**WHAT IS EXPECTED:**
List each line of the entries below that contains the word "green", copying every such line in full.

**DATA LINES:**
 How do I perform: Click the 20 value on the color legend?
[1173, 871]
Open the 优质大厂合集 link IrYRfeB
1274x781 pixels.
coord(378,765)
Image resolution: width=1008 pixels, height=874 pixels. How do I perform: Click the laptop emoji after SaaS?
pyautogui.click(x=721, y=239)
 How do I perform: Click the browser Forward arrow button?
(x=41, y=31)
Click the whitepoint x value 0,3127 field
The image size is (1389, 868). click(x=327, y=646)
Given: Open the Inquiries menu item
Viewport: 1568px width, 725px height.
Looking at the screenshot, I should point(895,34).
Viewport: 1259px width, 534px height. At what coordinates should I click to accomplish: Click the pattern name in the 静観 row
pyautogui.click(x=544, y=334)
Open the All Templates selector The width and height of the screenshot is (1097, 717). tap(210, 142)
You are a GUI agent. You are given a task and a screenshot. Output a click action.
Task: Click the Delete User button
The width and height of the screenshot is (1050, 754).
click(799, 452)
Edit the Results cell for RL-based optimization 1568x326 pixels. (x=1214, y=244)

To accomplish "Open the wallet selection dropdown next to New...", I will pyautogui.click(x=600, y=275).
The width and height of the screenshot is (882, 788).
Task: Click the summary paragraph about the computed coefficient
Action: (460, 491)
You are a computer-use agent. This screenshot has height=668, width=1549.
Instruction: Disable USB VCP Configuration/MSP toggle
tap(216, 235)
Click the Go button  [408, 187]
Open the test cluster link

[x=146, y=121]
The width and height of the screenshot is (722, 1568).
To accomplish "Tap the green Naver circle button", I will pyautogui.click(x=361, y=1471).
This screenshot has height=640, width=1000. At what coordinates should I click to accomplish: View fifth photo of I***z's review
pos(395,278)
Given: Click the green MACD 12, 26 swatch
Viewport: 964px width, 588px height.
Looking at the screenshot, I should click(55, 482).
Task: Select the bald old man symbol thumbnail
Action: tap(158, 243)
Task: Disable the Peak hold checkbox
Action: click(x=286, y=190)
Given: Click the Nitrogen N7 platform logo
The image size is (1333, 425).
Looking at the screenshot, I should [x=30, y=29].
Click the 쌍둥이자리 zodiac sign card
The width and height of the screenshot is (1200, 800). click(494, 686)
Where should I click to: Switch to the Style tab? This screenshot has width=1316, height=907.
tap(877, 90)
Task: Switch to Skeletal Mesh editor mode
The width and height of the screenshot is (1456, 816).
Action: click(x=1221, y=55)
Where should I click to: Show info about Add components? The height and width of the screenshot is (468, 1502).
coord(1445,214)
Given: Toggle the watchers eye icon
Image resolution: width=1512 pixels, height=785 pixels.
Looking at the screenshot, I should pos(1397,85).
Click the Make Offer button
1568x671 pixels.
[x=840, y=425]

**RESULT OF THE EXERCISE:**
To accomplish "Tap the green Naver circle button", I will pyautogui.click(x=361, y=1471).
Given: Click the green MACD 12, 26 swatch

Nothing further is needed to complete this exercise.